I want to pretend I don’t understand, but I do. From the very instant I knew what Jason was being accused of, I recoiled against it, vehemently and vocally. My brother wasn’t a murderer, and woe to anyone and everyone who dared say otherwise. I was terrifying back then, especially those first few weeks, I know I was. And even after he confessed, when not even I could deny that Cal’s life had ended by Jason’s hand, a part of me still sought to minimize it. I’d been trying ever since to imagine circumstances and provocations that could drive him to kill.

And I’d ignored and suppressed anything that might so much as hint otherwise.

It was true we rarely spoke about Jason at home, but at least with Mom and me, there’d been this undercurrent of denial and sense of injustice, however little we allowed ourselves to look closely at that belief.

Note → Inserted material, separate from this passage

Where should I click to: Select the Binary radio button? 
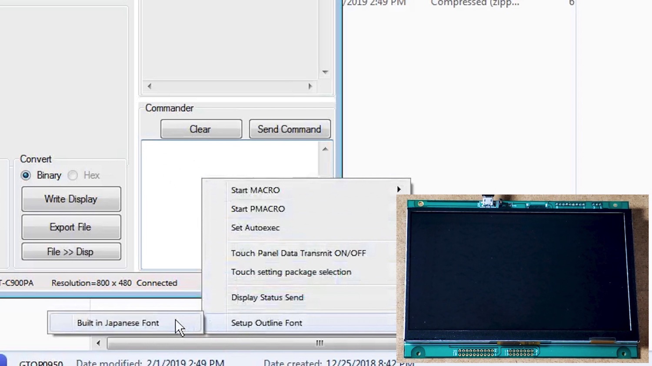pyautogui.click(x=26, y=175)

It had grown more difficult since Heath came into my life, since I was forced to think of the true victim and not just the one I imagined Jason to be.

It’s excruciating to let go of something I clung to so fiercely for this long, but as I clutch Laura tighter to me, the pain shifts. It doesn’t lessen, I don’t know that it ever will, but it becomes distant and far removed from the flesh-and-bone girl in my arms.

“It’ll be okay,” I tell her.

Laura trails behind me like a wraith as we go downstairs and into the kitchen. She’s so silent that I have to keep looking back to make sure it’s her hand I’m holding and not just my imagination.